Confrontés à la pression des mouvements paysans pour la redistribution des terres, les propriétaires terriens engagent des « médiateurs violents » qui s’en prennent aux agriculteurs occupant les terres, aux syndicalistes organisant ces mouvements sociaux et aux citoyens (avocats, journalistes, fonctionnaires) défendant le bien-fondé des revendications paysannes.

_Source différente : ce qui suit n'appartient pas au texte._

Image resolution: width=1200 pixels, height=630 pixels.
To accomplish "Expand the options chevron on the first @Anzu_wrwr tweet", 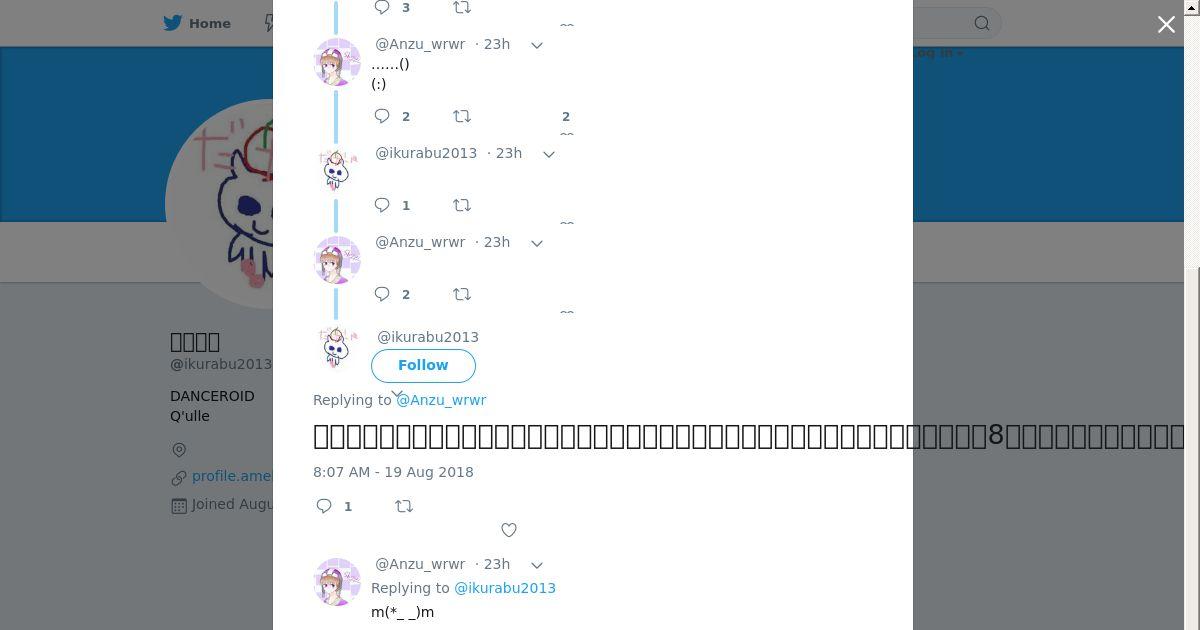I will (537, 45).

Une organisation criminelle difficile à définir

Raimando Catanzaro explique les cellules mafieuses de la Cosa Nostra à travers cette dénomination de « cosche » qui signifie « feuilles d’artichaut » en langage argotique sicilien et qui est utilisé par la mafia. Son fondement est sa considération en tant que famille. Elle n’est pas choisie par les liens du sang mais par les valeurs communes partagées, et regroupent dix « soldats » qui élisent alors une autre personne appelée « capodecina » qui fera figure d’autorité sur cette cellule. Il existe donc plusieurs familles et dès qu’elles sont au nombre de trois sur un territoire, cela constitue un canton. Un chef sera alors élu pour régir ce canton et fera partie d’une organisation collégiale avec d’autres chefs de canton. Pour intégrer la mafia, de nombreux rites et symboles doivent être adoptés par les néophytes. Cette entrée particulière dans l’organisation nous montre le caractère sacré de sa formation et de son fonctionnement souvent représenté dans les productions médiatiques, et ainsi sa dénomination comme une organisation secrète et régie par des règles définies et communes à tou·te·s. Néanmoins, nous pouvons déjà observer un premier biais dans sa représentation dans l’imaginaire populaire aujourd’hui : il n’existe pas de grand chef qui dirige toutes ces cellules.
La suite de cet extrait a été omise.